The details of this still need to be fleshed out, but I believe we are on
the right track. We'll see if it's the right thing. And this time I won't
announce it or try to convinve people to help etc until we have something to
show.
If you want to get a better idea of it: I just finished the basic homepage.
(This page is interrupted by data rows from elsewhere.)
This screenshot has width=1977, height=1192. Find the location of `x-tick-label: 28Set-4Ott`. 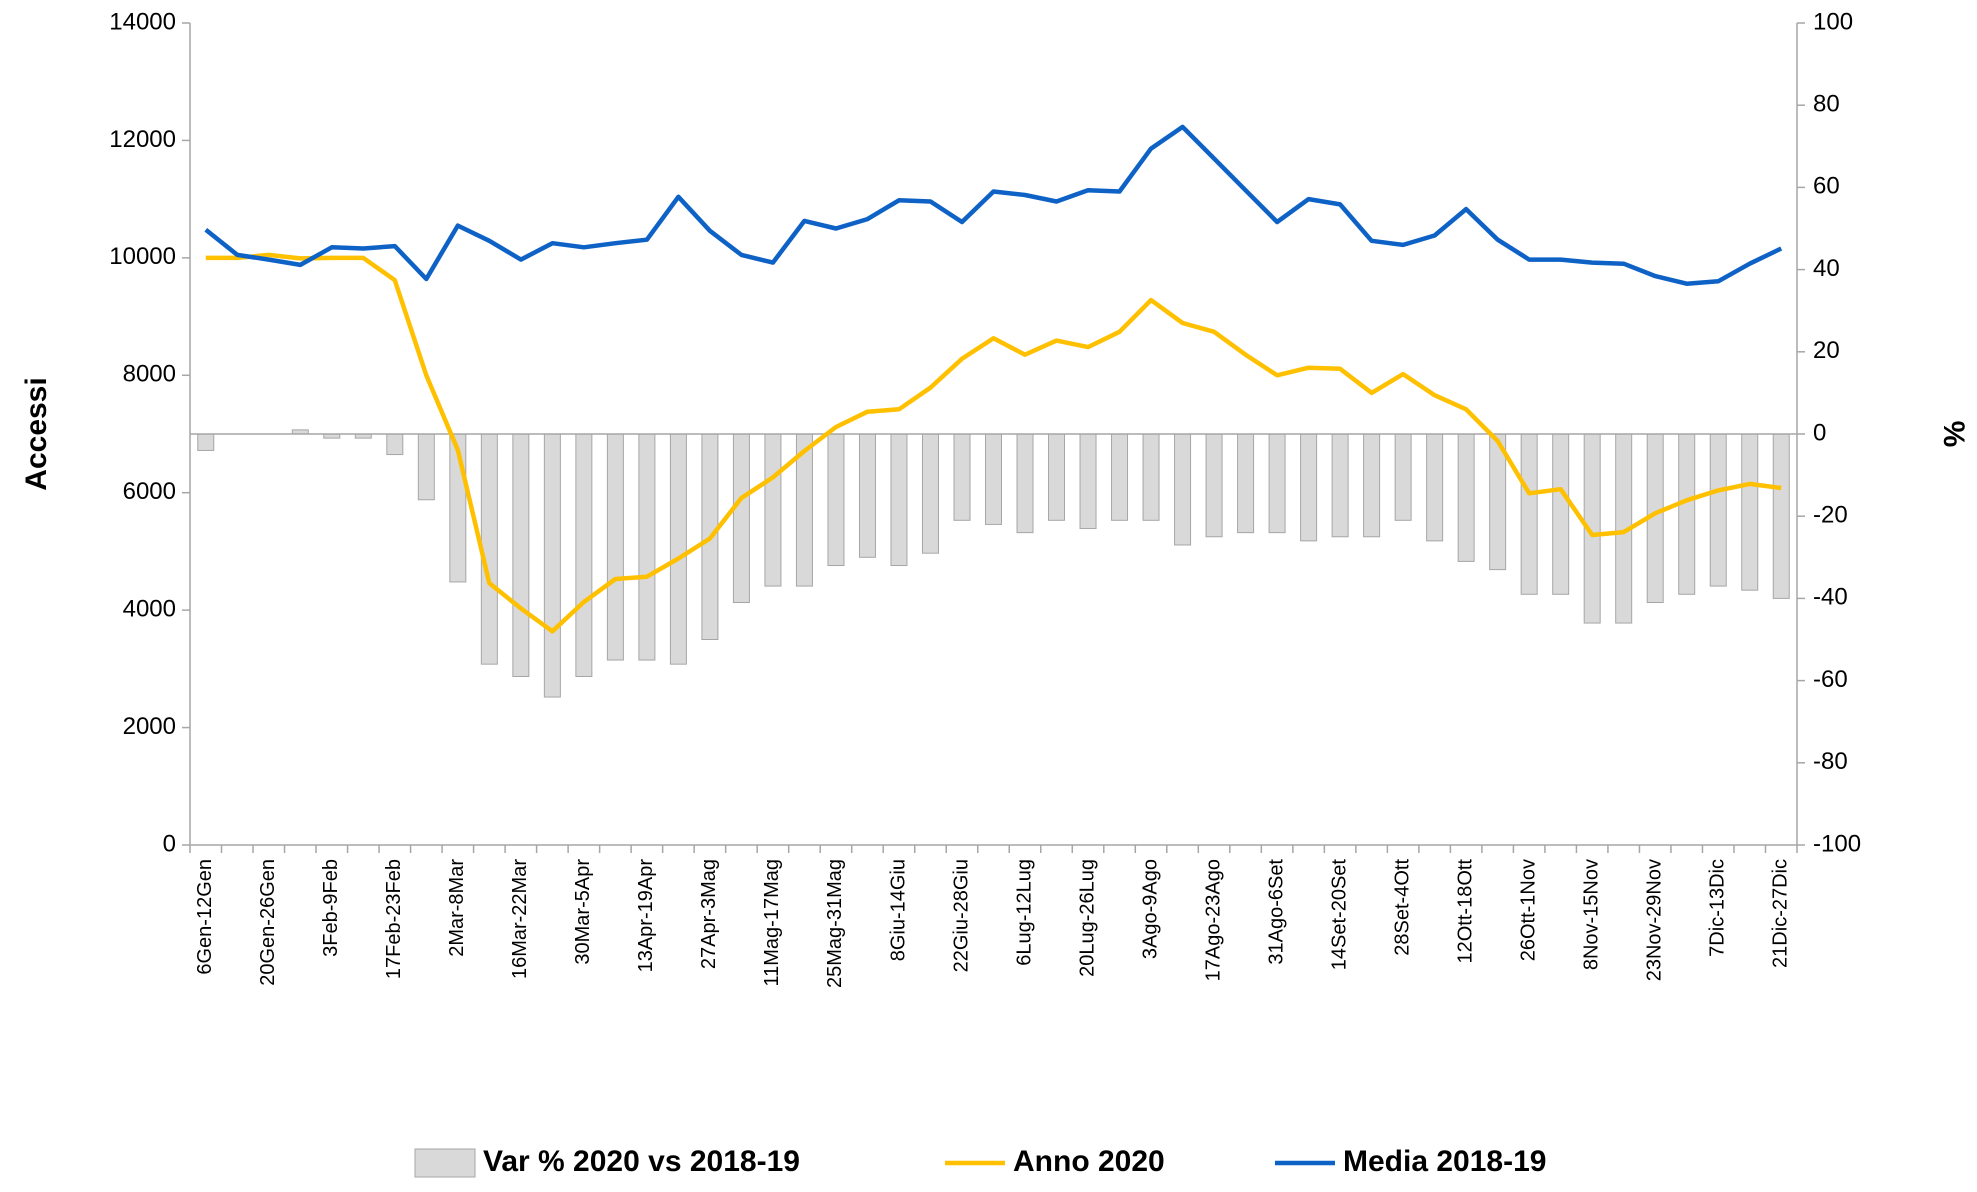

x-tick-label: 28Set-4Ott is located at coordinates (1402, 908).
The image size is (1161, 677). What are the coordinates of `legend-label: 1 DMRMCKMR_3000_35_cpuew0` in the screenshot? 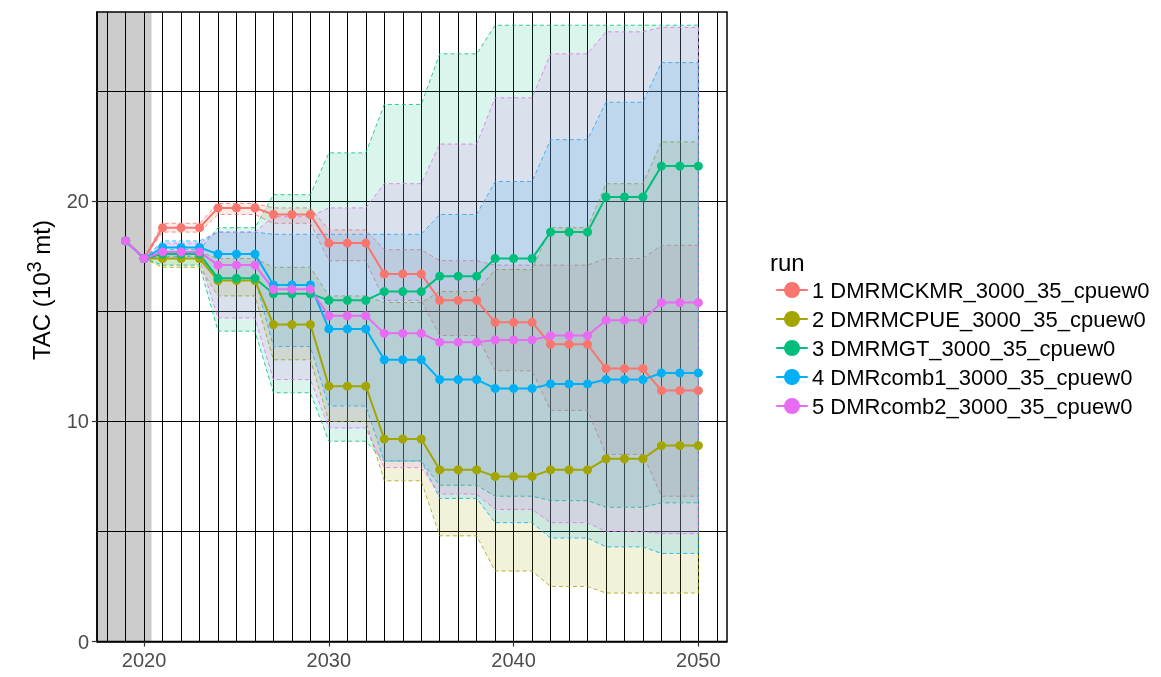 It's located at (981, 290).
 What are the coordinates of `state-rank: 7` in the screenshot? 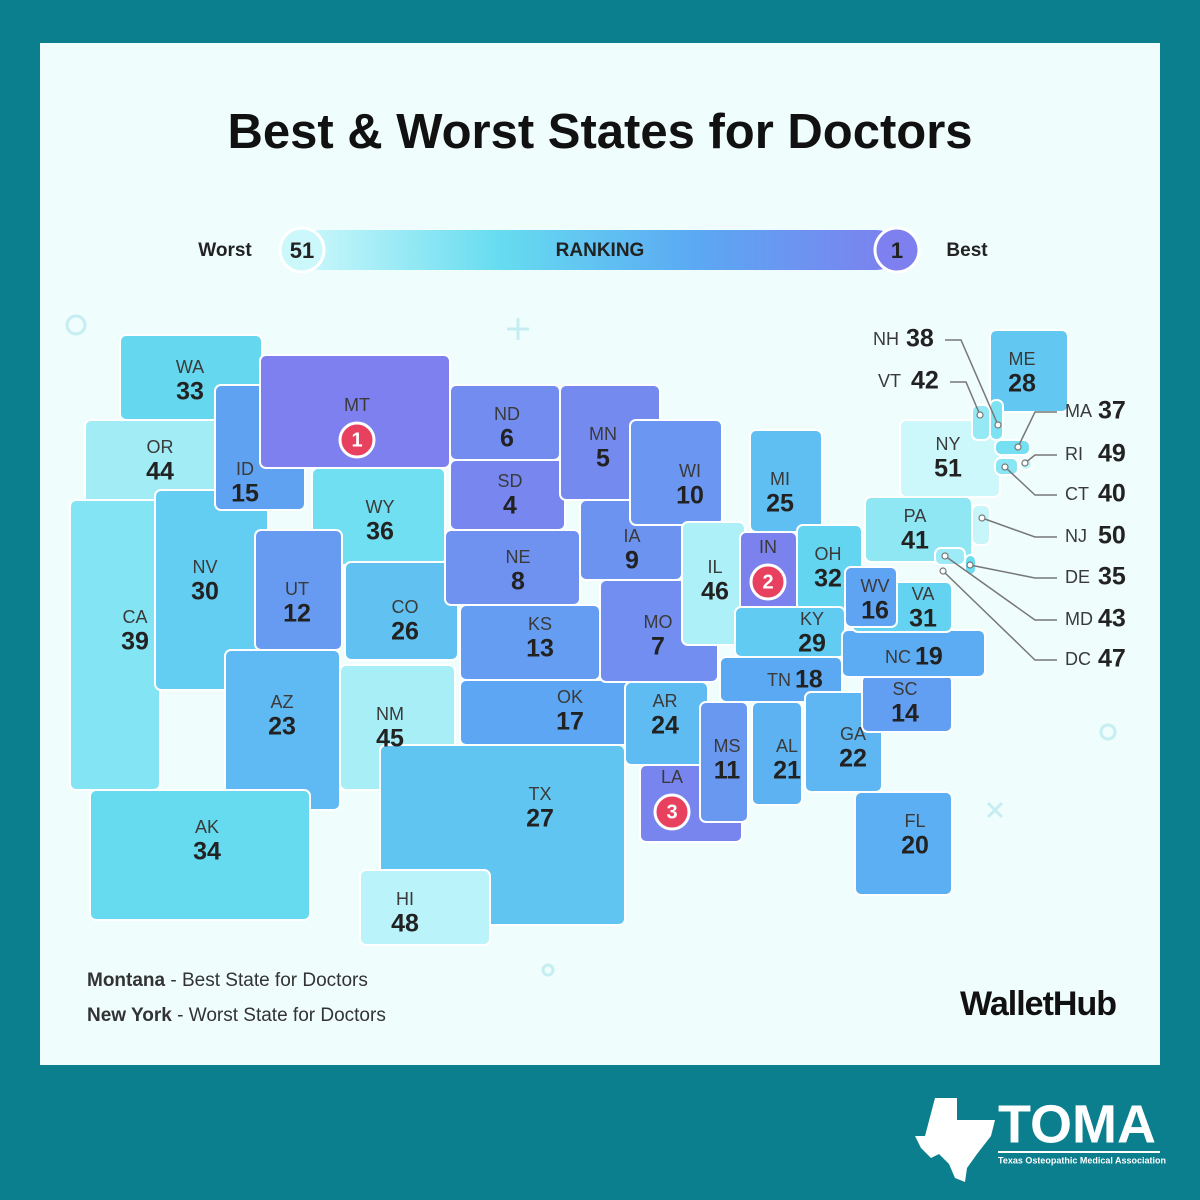 It's located at (658, 647).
http://sunsite.auc.dk/penguinplay/ will take you there.
>
>If PenguinPlay does restart, I'd be happy to listen in on
>proceedings - but you have to realise that from my perspective,
>the problem is largely solved. I have PLIB - which is exactly
>what I wanted from GSDK. I'm now into the maintenance
>phase and looking to start serious games writing (and I'm
>already 50% of the way into my first game - which has already
>been downloaded about 15,000 times - by any real measure, that's
>a success).
>
>PLIB's isn't "finished" - it's scope could certainly be extended
>- (eg 2D graphics, etc) - but I don't ever see the need to start
>all over again with a completely new SDK. I certainly don't want
>to fight those same battles all over again.
>
>I'm sure you'll hear the same story from the authors of
>ClanLib, CrystalSpace, etc.
>
>I'd advise anyone interested in restarting the GSDK/PenguinPlay
>project to pick the existing SDK that comes closest to their
>personal goals (eg 3D, 2D, high-level-genre-specific,
>low-level-general-purpose) - and join an existing team. They
>all need help.
>
>Better still, don't write a new SDK at all. Write a game
>instead. It's much more fun - and Linux desperately needs
>*new* games. The existing SDK's are easily good enough to
>let you do that.
>
>It would be nice to think that all the developers of other
>libraries (myself included) would say "Oh Wow! At last a
>single package to unite all these little SDK's together -
>I'll drop everything and work for PenguinPlay." ... but that's
>*NOT* going to happen.
>
>GSDK is a lost opportunity - let's give it up and move on.